El Real Madrid sabe que el fichaje de Michael Olise no puede entenderse como una operación más. La llegada del extremo del Bayern de Múnich obligaría a reconstruir por completo la línea ofensiva y colocaría a Vinicius en una posición muy delicada. Con Kylian Mbappé como líder indiscutible del equipo, los tres tendrían difícil encaje dentro del mismo once.
Mbappé necesita partir desde la izquierda incluso cuando actúa como delantero centro, mientras Vinicius ofrece su mejor versión atacando desde esa misma zona. Por su parte, Olise comienza habitualmente por la derecha, pero también requiere libertad para aparecer por dentro y participar en la creación. Mourinho teme que juntar tanto talento termine generando un ataque desequilibrado, con demasiados futbolistas buscando los mismos espacios y necesitando demasiado balón.

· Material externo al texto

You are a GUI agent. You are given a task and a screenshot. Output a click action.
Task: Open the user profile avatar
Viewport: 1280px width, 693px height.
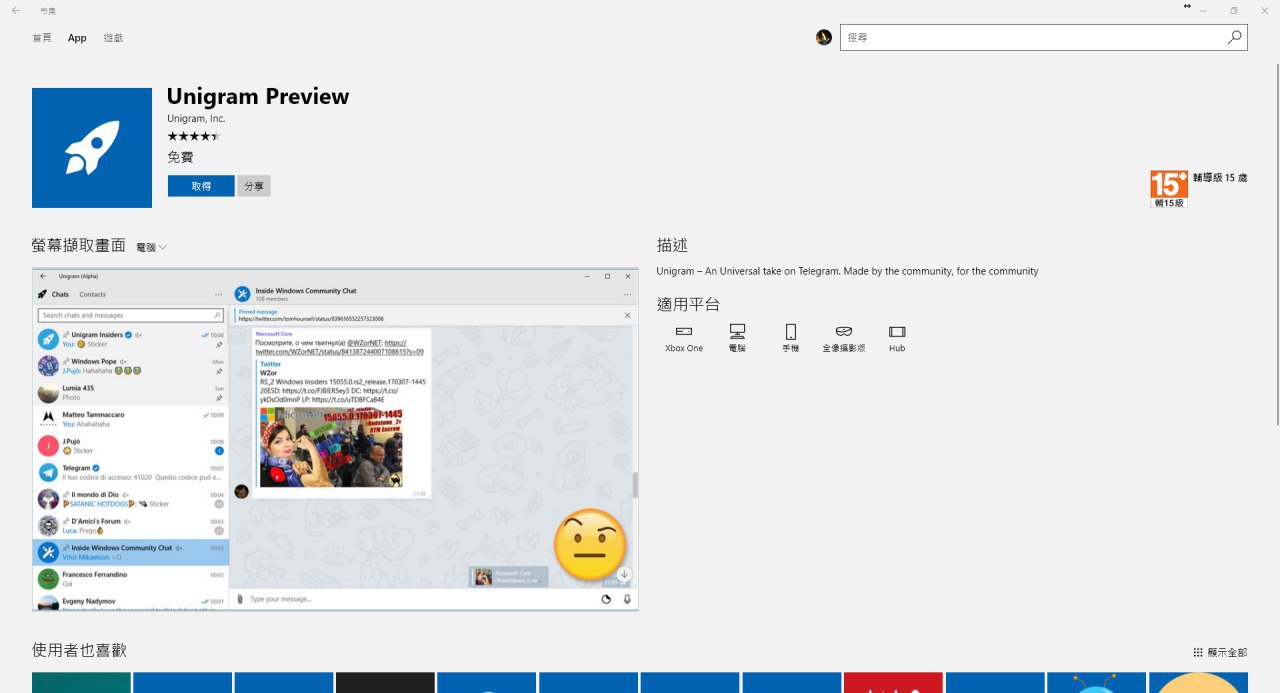(x=824, y=37)
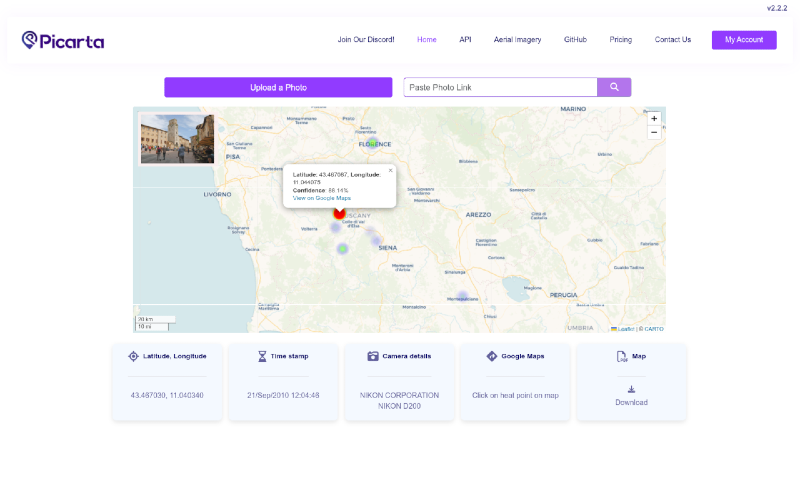Open Join Our Discord link
This screenshot has height=500, width=800.
(x=366, y=39)
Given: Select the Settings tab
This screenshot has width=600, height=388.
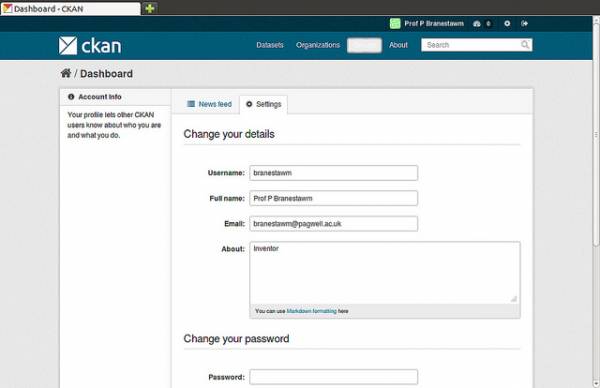Looking at the screenshot, I should pos(264,104).
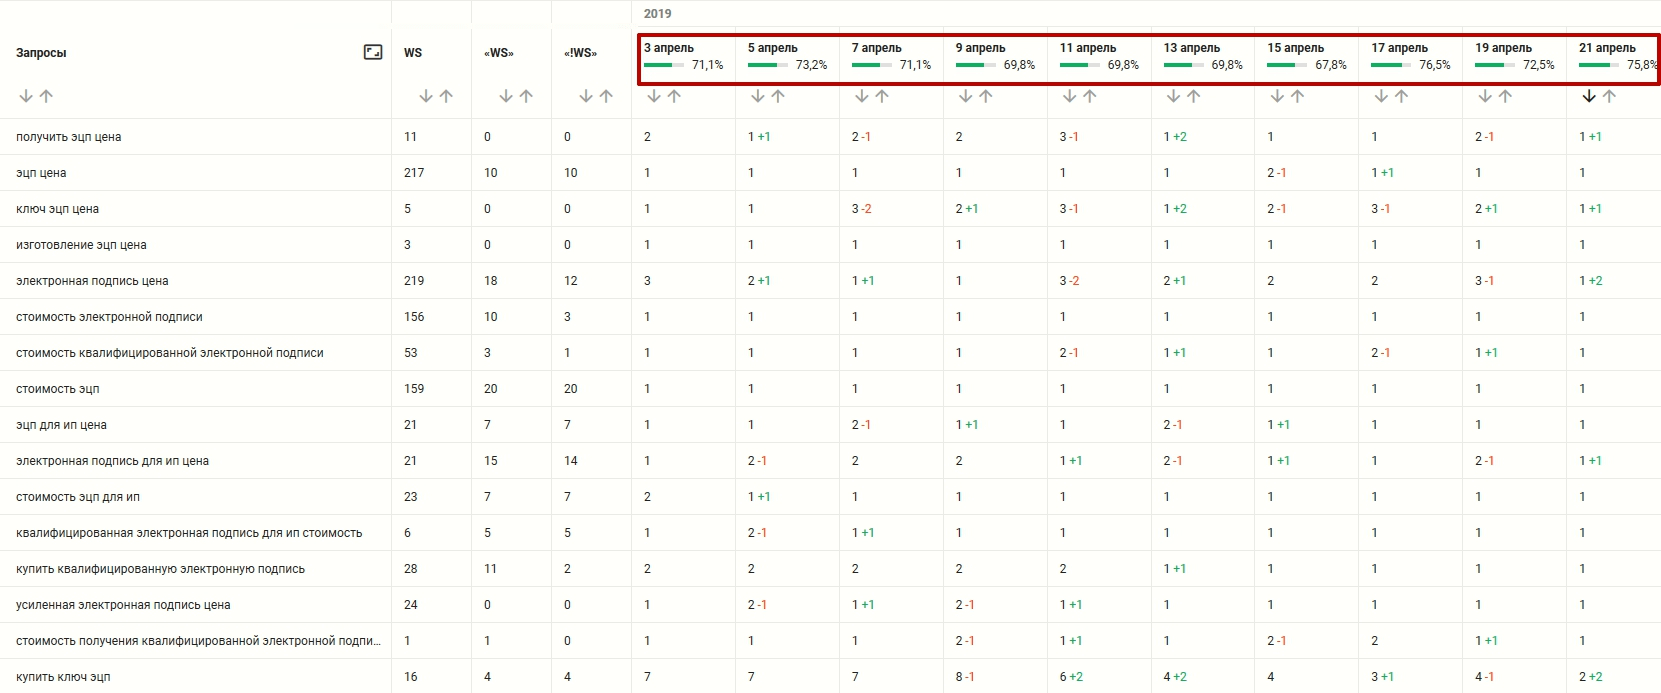Image resolution: width=1661 pixels, height=693 pixels.
Task: Select the 9 апрель column header
Action: (980, 48)
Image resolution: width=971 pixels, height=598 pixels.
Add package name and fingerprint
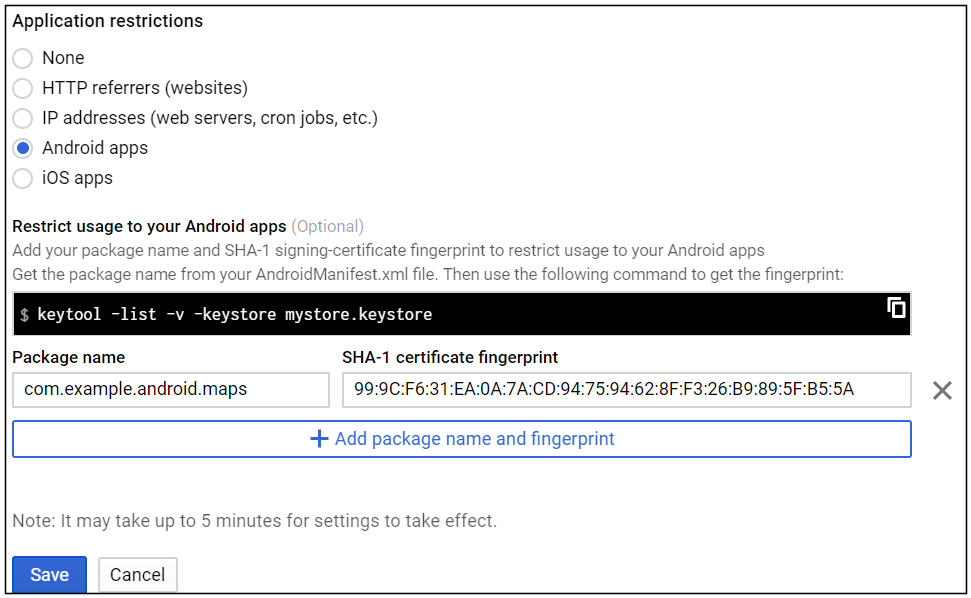coord(462,439)
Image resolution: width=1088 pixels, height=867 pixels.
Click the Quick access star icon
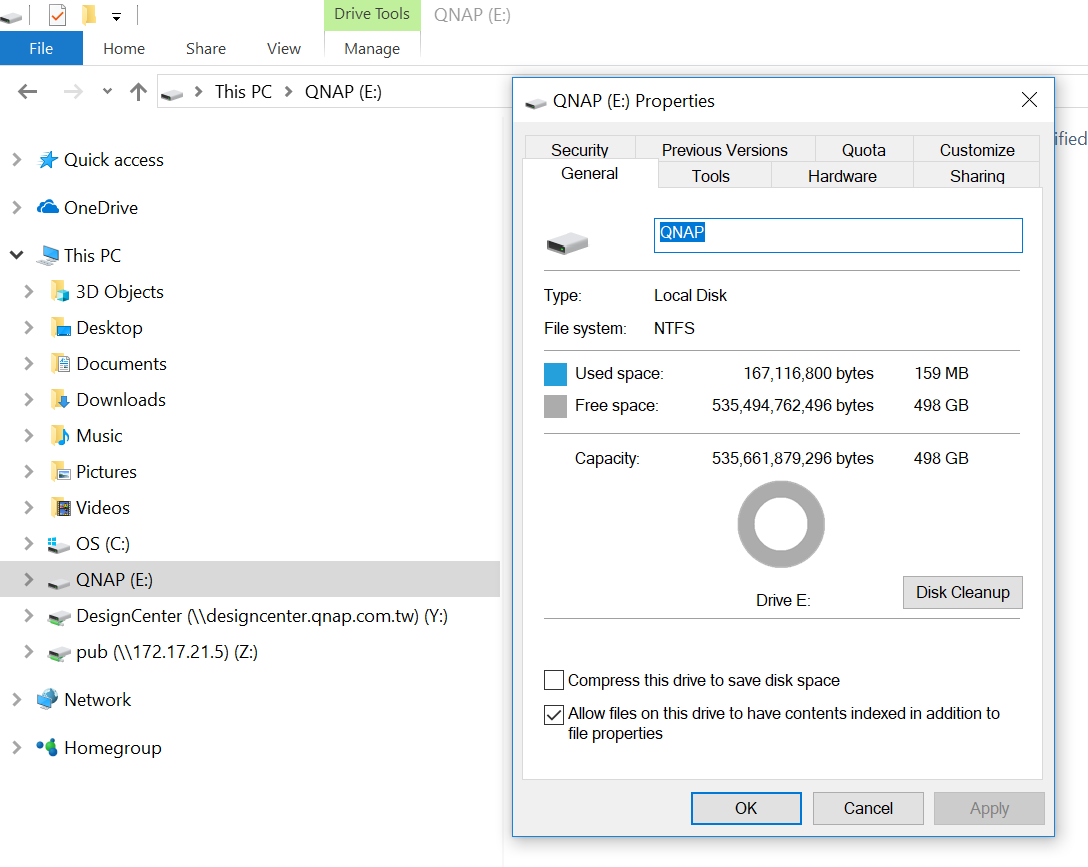47,160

Olise solo entra si Vinicius deja su sitio
La salida del brasileño permitiría reorganizar las posiciones sin perjudicar a Mbappé. El francés ocuparía definitivamente el costado izquierdo y Olise quedaría instalado en la banda derecha, formando una pareja más complementaria. Mourinho ganaría amplitud y capacidad para crear desde ambos perfiles, además de reducir una competencia que podría convertirse rápidamente en un problema dentro del vestuario.

Vinicius también sería decisivo desde el punto de vista económico. El Bayern no quiere negociar y exige una cifra extraordinaria por Olise, por lo que el Real Madrid necesitaría realizar una venta de enorme valor. El brasileño es uno de los pocos jugadores de la plantilla capaces de dejar más de 100 millones y financiar una parte importante del nuevo galáctico sin comprometer las cuentas del club.
Obligados a elegir entre Vinicius y el nuevo proyecto
Además, la renovación de Vinicius continúa sin resolverse y su contrato termina en 2027. El club no quiere llegar a la próxima temporada con el riesgo de perder fuerza negociadora. Si las diferencias económicas se mantienen, venderlo este verano permitiría evitar un conflicto futuro y, al mismo tiempo, abrir la puerta a la contratación que más ilusiona a Mourinho durante el próximo mercado de verano.
La realidad es que, por ahora, el Real Madrid no ha cerrado a Olise y tampoco ha decidido desprenderse de Vinicius. Sin embargo, ambas operaciones están conectadas. Si el Real Madrid consigue convencer al Bayern, el brasileño deberá convertirse en la gran llave del movimiento. Con Mbappé como referencia y Olise ocupando el otro extremo, Vinicius dejaría de tener un encaje claro y su venta sería prácticamente inevitable.